A preferred aqueous gypsum slurry which can be used in making the gypsum wallboard core panel for use in the present invention has the following formulation expressed in lbs. per 1000 sq. ft. of board: calcined gypsum (CaSO . 1/2H.sub.2 O), 1380 lbs; and water, 260 lbs. The fiber mat of the example is a commercially available Manville product having the product designation DURA-GLASS 7590. This product comprises a non-woven mat composed of glass fiber filaments arranged in a random pattern and bonded together with a resin binder. The mat has a weight, expressed in pounds per square feet of 18.5 min., 20 avg, and 21.5 max. The mat has a caliper in mils. of 28 min., 34 avg. and 40 max. The tensile strength is 60 lbs. for a 3" wide strip. The wallboard core panel of the example has a thickness of 0.42" with a tolerance of .+-015". The density of the core panel is in the range of 42-45 lbs. per cubic foot.

Depending on the viscosity of the slurry and other factors in the manufacturing process, the fiber mat can be partially or completely embedded in the faces of the panel. For use as the core panel of a fire-resistant door, it does not appear important as to whether the fiber mat is partly or completely embedded in the gypsum surface as long as a strong bond is formed with the set gypsum.

Although as mentioned glass fibers are the preferred fibers for use in the mat facing, other fibers such as synthetic resin fibers may be suitably used. Furthermore, the mat could comprise continuous or discrete strands of fibers and be woven or nonwoven in form.

A significant advantage of the invention is the light weight of the fiber mat gypsum wallboard core. The use of a glass fiber mat in place of the conventional paper facing on the gypsum board in itself produces a significant weight saving. The weight of a widely used paper facing in the manufacture of conventional gypsum wallboard is in the range of about 120 lbs/100 sq. ft. of board, whereas the weight of a preferred form of glass fiber mat for use in the present invention is about 40 lbs/1000 sq. ft. of board.

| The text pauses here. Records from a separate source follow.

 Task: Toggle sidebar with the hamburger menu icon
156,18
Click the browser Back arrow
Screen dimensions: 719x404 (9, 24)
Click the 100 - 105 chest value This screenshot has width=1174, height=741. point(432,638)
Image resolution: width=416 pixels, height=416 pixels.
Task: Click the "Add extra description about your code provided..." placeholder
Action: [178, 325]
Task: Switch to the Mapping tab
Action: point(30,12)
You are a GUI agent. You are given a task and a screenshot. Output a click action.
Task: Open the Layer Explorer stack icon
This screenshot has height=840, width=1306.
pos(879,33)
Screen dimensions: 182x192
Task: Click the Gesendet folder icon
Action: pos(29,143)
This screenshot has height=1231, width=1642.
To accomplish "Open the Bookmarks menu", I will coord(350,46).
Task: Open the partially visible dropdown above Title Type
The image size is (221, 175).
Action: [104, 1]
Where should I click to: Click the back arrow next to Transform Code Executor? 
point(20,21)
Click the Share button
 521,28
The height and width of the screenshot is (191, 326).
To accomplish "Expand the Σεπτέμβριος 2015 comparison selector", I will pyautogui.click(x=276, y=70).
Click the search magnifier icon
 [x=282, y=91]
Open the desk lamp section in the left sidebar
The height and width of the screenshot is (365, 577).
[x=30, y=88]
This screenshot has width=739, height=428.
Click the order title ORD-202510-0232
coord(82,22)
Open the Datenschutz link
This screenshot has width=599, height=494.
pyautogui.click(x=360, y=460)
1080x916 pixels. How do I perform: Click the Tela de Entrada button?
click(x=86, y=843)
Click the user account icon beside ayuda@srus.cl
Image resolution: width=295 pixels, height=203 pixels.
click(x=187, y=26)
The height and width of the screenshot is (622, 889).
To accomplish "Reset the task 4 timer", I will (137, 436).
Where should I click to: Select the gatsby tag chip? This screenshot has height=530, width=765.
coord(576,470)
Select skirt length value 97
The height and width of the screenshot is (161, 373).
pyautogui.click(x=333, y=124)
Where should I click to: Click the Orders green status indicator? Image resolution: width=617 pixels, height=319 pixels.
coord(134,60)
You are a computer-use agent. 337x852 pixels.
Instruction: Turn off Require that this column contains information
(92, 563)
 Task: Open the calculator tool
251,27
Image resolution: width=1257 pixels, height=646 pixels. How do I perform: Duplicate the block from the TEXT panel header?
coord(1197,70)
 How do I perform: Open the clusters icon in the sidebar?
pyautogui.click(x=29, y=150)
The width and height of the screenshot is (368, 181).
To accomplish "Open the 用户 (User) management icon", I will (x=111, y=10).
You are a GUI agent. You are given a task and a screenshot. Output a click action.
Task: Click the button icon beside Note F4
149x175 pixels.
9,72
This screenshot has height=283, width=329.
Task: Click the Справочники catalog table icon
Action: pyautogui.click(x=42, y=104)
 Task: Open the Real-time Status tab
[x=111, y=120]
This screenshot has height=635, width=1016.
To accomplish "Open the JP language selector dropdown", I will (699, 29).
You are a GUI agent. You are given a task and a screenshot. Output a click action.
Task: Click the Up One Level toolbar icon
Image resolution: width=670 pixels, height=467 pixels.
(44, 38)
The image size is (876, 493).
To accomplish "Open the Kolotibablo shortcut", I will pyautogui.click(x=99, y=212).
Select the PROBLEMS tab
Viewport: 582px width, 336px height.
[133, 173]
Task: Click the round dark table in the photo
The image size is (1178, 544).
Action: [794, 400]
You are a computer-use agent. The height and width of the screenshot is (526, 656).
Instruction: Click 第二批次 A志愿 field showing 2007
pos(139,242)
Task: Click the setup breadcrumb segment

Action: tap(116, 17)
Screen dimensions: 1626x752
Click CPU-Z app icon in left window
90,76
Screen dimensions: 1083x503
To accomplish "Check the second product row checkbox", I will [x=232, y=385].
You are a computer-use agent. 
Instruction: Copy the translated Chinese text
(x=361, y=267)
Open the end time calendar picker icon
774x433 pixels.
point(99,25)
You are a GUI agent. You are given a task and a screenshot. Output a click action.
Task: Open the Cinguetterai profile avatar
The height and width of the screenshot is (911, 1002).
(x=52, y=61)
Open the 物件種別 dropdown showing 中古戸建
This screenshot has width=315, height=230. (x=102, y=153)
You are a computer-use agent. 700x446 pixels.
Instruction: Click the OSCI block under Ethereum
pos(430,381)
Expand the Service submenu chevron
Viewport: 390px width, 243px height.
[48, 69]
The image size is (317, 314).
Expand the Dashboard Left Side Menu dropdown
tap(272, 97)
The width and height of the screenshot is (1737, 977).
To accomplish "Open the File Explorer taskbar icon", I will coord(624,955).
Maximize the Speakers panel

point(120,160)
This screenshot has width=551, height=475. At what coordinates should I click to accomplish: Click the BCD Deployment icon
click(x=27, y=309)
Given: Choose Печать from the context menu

In the preferred form of the invention, the core of the fiber mat-faced gypsum board has a density of about 40 to about 50 lbs/cu.ft., preferably about 42 to about 45 lbs/cu.ft. The manufacture of cores having densities within the preferred range can be effected by using known techniques, for example, by introducing an appropriate amount of foam into the aqueous gypsum slurry from which the core is formed.

Manifestly, changes in details of construction can be effected by those skilled in the art without departing from the invention.